Extrait ::
----
Marine - Marine marchande et Marine nationale : une coopération d'actualité
Dès l’origine la Marine marchande a été, naturellement, un élément essentiel de la puissance navale. Petit à petit cette situation s’est structurée. Ainsi connaissions-nous, en France, dans les années 70, la Copand (Commission permanente d’adaptation des navires à la défense), la FAO (Force auxiliaire occasionnelle), la FMC (Force maritime de complément), les EOR Marmar (officiers de réserve issus des écoles de formation de la Marine marchande), etc. Puis, sans doute par un effet pervers de l’« interarmisation » ou de la suspension du service national, ces structures ou organisations sont plus ou moins tombées en désuétude, alors même que la situation géopolitique et la conjoncture budgétaire auraient dû au contraire leur donner un nouveau souffle.
Il n’est pas étonnant, alors, qu’un des premiers groupes de travail constitués par le tout jeune Cluster maritime français (CMF) ait été consacré à la coopération Marine marchande-Marine nationale. Certes le chef d’état-major de la Marine, l’amiral Oudot de Dainville, avait été, courant 2005, l’un des plus ardents défenseurs du projet commencé par l’Institut français de la mer (IFM) visant à doter notre pays d’un tel cluster, lequel faisait cruellement défaut à l’économie de notre pays. Certes, le président dudit IFM n’avait jamais oublié le soutien que sa société avait apporté, au temps de la guerre froide, au groupe aéronaval français déployé en Méditerranée orientale, en concluant avec la Marine le dossier d’affrètement du pétrolier Port-Vendres, lequel pendant plusieurs années allait opérer au sein de la Task force. Surtout, le rapport rendu en mars 2007 (www.cluster-maritime.fr, rubrique téléchargement) par ce groupe de travail constate le fort intérêt ressenti tant par la Marine marchande que par la Marine nationale pour une nouvelle dynamique de coopération.
Les raisons premières citées sont les besoins de sûreté et de sécurité des usagers de la mer, et la prise en compte des questions écologiques. La montée en puissance en ce début de XXIe siècle du fait maritime, les nouveaux enjeux de sécurité et de défense (pensons à la vulnérabilité de nos approvisionnements stratégiques, qu’ils soient énergétiques, alimentaires…) ne peuvent qu’inciter à un rapprochement de nos deux marines dans l’intérêt supérieur de notre pays, de l’Europe et de leurs partenaires. Par ailleurs l’exploitation massive, dans tous les domaines, des océans conduit naturellement les responsables à une approche globale de leur protection, pour la sauvegarde même de l’humanité. Enfin, la contrainte budgétaire pèse aussi bien sur la Marine nationale (conséquence de la dette de l’État) que sur la Marine marchande à la recherche constante de gains de productivité dans un marché mondialisé. On voit ainsi se conjuguer très naturellement l’analyse de la Marine nationale (meilleur contrôle des océans et des approches maritimes, appel à la sous-traitance et à la réserve militaire) et celle de la Marine marchande confrontée au terrorisme maritime et à la recrudescence des crises d’une part, à une concurrence qu’elle juge parfois déloyale pour les affrètements du ministère de la Défense d’autre part. Enfin certains industriels se disent intéressés par les problématiques posés et prêts à proposer des solutions aux préoccupations économiques et opérationnelles des armateurs et de la Marine nationale.
----
Selon l'extrait, quel pétrolier a opéré pendant plusieurs années au sein de la Task force ?
----
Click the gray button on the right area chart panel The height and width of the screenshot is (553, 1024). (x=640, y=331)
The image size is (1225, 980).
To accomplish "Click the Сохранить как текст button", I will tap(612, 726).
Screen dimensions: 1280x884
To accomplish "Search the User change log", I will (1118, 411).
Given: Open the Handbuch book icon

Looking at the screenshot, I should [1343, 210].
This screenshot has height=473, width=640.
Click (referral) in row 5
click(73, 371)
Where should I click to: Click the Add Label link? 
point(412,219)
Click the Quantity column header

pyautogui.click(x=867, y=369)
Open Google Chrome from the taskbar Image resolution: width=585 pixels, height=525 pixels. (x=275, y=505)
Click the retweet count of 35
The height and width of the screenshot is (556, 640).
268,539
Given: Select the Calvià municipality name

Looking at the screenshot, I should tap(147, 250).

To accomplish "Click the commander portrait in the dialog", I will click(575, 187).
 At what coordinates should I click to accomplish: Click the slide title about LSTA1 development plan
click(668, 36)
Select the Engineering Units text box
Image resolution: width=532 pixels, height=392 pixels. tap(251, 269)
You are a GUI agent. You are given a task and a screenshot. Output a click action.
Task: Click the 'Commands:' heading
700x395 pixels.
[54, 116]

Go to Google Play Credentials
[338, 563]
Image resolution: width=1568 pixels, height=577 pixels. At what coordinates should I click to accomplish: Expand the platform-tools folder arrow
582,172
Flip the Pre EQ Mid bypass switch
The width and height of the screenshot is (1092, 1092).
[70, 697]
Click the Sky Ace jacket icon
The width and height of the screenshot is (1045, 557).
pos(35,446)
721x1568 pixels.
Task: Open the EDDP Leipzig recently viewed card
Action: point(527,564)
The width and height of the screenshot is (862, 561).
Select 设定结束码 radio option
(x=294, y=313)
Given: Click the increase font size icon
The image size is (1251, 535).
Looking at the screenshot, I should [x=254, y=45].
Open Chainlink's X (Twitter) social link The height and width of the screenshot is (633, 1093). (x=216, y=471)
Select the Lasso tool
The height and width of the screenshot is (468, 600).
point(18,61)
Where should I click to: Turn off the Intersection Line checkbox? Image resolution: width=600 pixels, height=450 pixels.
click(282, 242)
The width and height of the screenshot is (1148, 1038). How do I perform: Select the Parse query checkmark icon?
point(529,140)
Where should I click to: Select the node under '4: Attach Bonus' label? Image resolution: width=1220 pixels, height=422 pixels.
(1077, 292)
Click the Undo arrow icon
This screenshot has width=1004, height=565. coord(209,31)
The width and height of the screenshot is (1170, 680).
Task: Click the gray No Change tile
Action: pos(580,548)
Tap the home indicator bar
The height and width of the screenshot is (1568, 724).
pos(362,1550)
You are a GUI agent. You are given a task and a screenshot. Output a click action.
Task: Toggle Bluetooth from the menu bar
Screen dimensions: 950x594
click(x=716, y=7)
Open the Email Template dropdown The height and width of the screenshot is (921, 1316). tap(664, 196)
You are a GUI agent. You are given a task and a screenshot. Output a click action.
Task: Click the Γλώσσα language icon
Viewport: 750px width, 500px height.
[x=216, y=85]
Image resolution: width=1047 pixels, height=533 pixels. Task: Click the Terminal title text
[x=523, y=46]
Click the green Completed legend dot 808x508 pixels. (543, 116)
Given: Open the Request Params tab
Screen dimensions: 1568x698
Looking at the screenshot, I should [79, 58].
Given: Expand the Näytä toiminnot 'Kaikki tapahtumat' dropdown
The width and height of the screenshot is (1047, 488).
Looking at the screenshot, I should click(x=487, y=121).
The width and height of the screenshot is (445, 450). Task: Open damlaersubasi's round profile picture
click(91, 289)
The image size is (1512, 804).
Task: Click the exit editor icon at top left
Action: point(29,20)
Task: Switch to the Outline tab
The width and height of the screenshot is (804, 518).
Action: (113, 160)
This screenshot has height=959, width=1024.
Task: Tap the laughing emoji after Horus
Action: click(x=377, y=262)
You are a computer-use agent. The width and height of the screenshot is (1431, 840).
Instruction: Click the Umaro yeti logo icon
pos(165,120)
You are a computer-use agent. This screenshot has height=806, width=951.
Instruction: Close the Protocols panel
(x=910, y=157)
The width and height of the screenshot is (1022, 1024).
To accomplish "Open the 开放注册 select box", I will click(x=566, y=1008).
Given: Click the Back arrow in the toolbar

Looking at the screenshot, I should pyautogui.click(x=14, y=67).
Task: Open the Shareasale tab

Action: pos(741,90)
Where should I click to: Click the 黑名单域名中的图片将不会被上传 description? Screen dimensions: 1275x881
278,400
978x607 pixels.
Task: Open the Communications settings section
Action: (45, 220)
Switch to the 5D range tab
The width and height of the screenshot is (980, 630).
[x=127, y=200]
----
Réponse :: Le pétrolier Port-Vendres.